İnsan bu hayatta başarılı olmak ister. Ama isteğindeki o aşırılık insanı hata yapmaya sürükler. Bazen arkadaşını ezer, bazen kısa yoldan gitmeye çalışır. Ve sonuca ulaştığında başarılı olsa da kaybettiği bir şey vardır, “mutluluk”. 

Bir konuda aşırı yükselen insanın yaptığı hatayı bu konuda kendisi de yapmıştı. Yine de bunun farkına varmış ve bir şeyleri düzeltmek istiyordu. Doğru kapıdan girmediği bu yolculukta ilerlemek istemiyordu, pişmandı. Tekrardan başa dönmenin getirdiği hissiyatı hayal etti birden. Tekrar sıfırdan başlasa çekeceği acının şu ana kadar yaşadığı acı kadar büyük olmayabileceğini fark etti. Çünkü işinde marifetleriydi ve yine kullanabilirdi. Ama doğru kapıdan girerek yeni insanlarla ve belki daha sonra eski kaybettiklerini tekrar kazanmaya çalışarak başlamak istemişti.

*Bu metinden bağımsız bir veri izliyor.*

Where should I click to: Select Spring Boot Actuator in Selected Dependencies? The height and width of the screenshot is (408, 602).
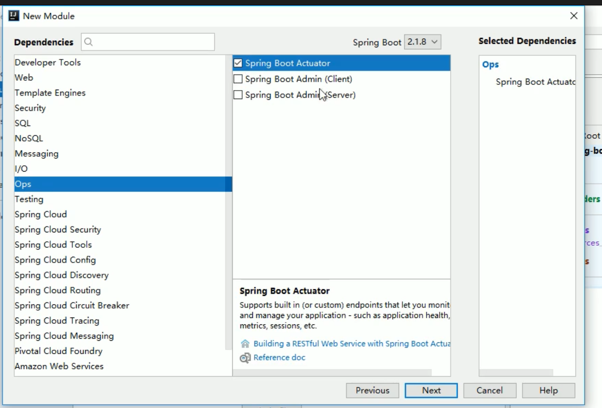point(535,82)
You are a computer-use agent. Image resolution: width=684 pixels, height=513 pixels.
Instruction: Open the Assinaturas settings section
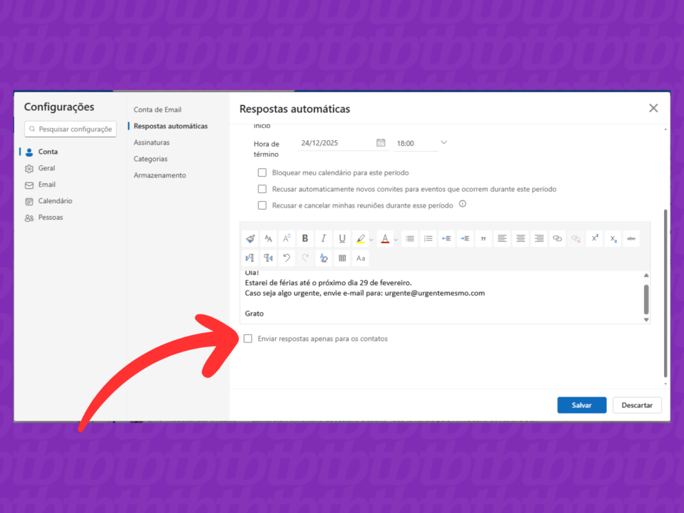coord(152,142)
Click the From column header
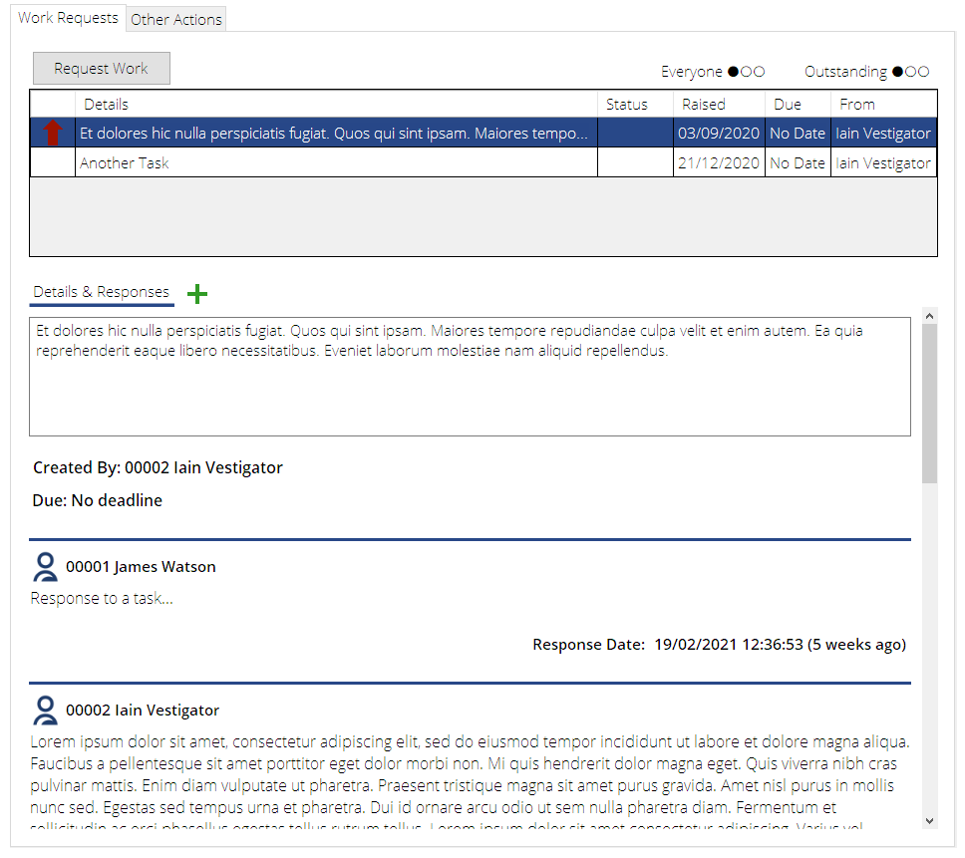Viewport: 965px width, 858px height. 856,104
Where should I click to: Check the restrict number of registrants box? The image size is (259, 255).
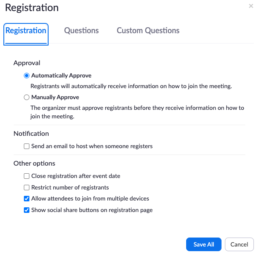pyautogui.click(x=26, y=187)
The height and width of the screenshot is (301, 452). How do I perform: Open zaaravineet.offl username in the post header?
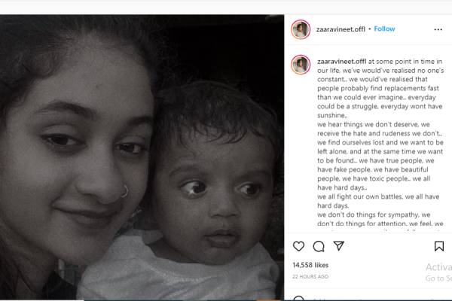coord(341,29)
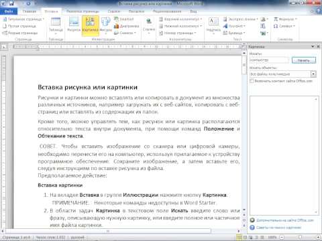This screenshot has width=322, height=241.
Task: Click the Диаграмма (Chart) icon
Action: coord(126,26)
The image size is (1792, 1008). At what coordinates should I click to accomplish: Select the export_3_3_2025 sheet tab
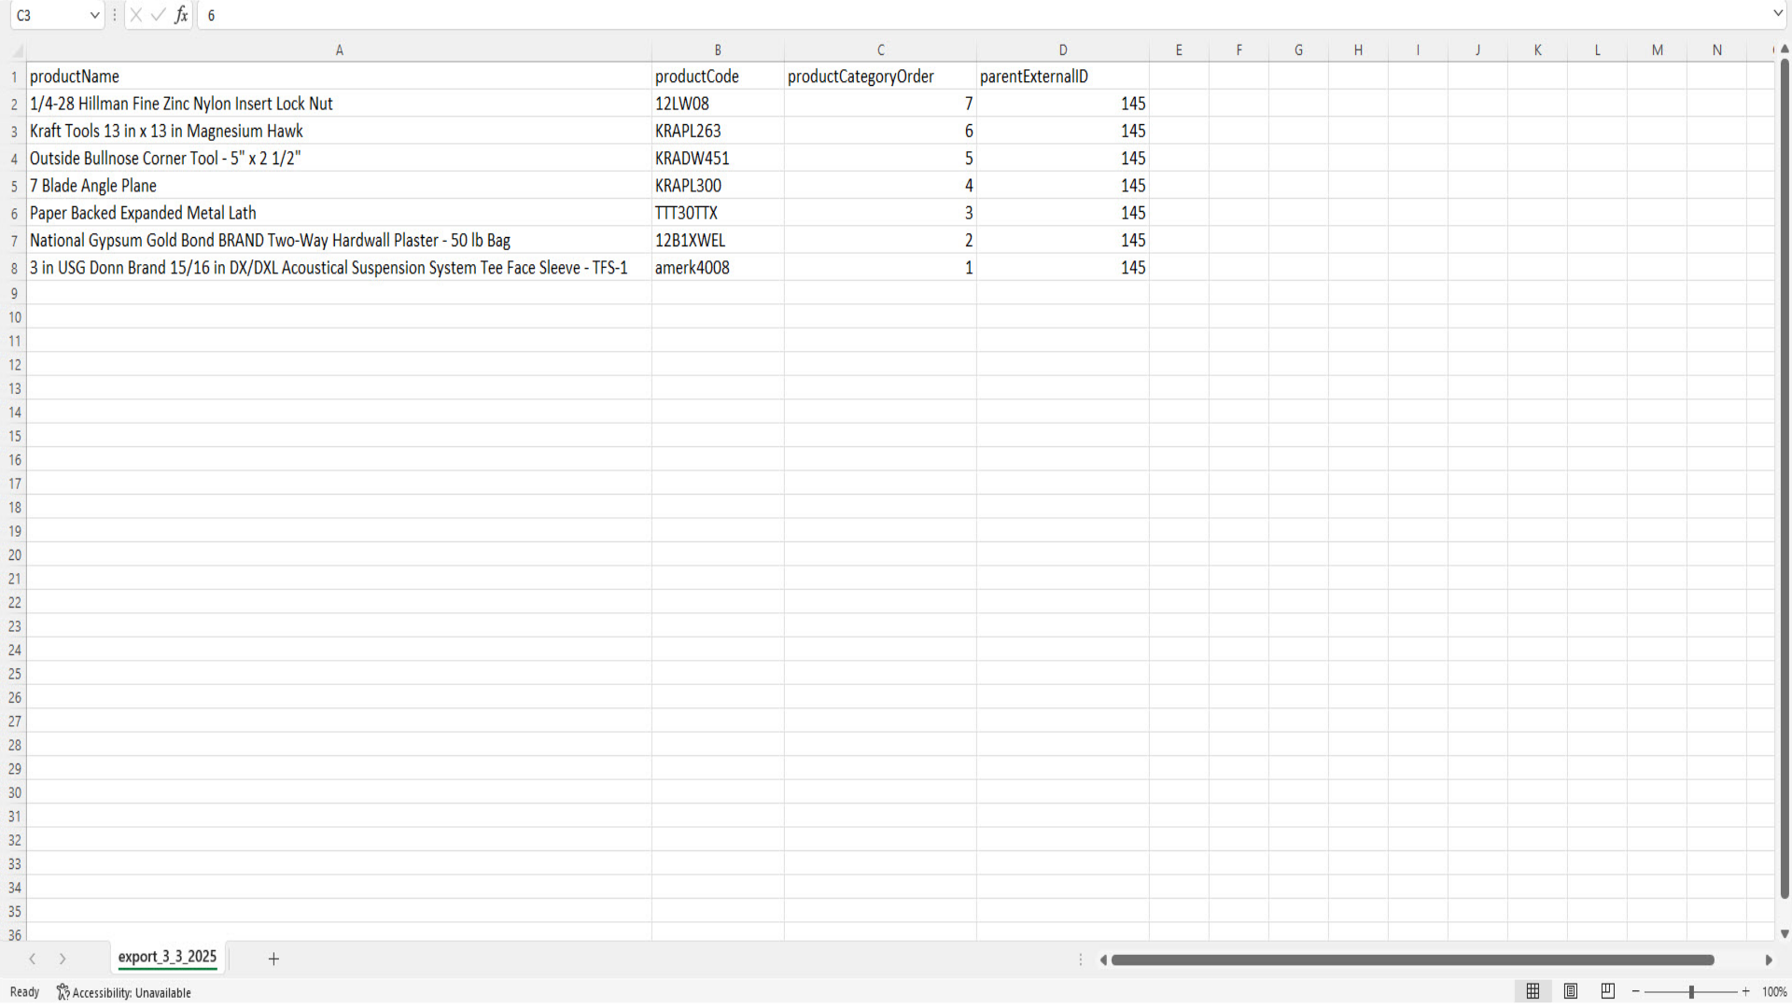point(167,957)
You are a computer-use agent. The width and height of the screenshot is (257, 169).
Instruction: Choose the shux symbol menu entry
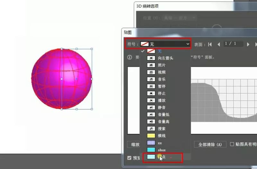[161, 150]
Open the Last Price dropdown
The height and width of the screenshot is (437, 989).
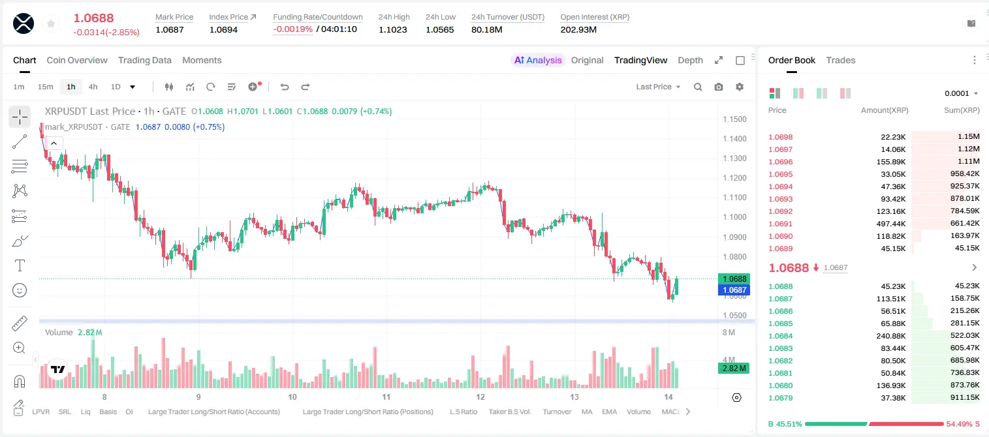658,87
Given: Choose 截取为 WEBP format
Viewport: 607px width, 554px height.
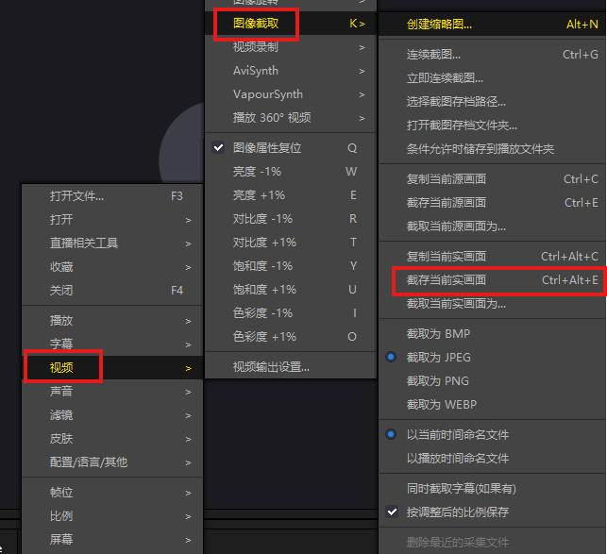Looking at the screenshot, I should coord(492,405).
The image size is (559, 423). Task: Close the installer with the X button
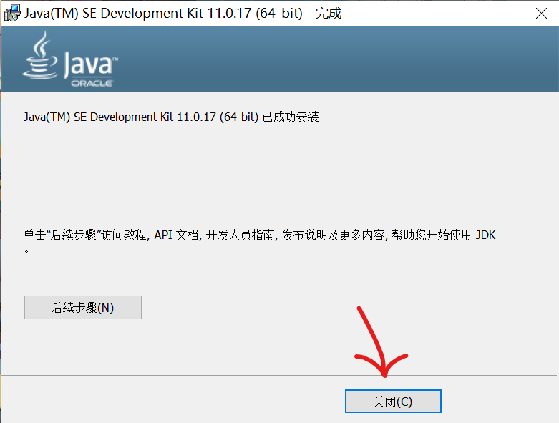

Gülümsedi, saati çıkardı. Masaya koydu. Sağ üst çekmeceyi açtı, çalışma masasında. Bir kâğıt ve kalem aldı sağ eline. Başladı, yazmaya.

‘’ Sayın yetkiliye,

Kısa ama dolu dolu geçen çalışma hayatımda bana sağladığınız imkân ve deneyimlerden dolayı teşekkür ederim. İşimden istifa etmek istiyorum. Gereğinin yapılmasını …’’

Kâğıdı aldı, çalışma odasından sakin bir şekilde çıktı. Koridorda ilerledi, hemen 10 metre ileride genel müdürün odası vardı. Kafasını kaldırdı, hiç duraksamadan kapıyı çaldı. İstifa edecekti ama hafif bir tebessüm vardı yüzünde.

Kapı kapandı. 

Kapanan her kapı kötü bir sonu temsil etmeyecekti elbet.  İnsan yanlış kapıdan her girdiğinde yanlış sonuçlarla karşılaşır. Doğru sonuçlar ile karşılaşmak için ise doğru kapıdan girmek gerekir.. İşte Akın’ın yaptığı da buydu. Yanlış kapıyı kapatıp yeni doğru kapı açmak…



Akın iyi bir seçim yaptı, geçmiş seçimlerinin sonuçlarından pişman oldu. Hem kendisinin hem başkalarının fayda göreceği yeni bir öykü için doğru ve güzel seçimler yapmak için yola çıkmaya hazırdı.

E malumunuz, pişmanlık acı verir ama iyi yönde samimi başlangıçlar da bunu gerektirir.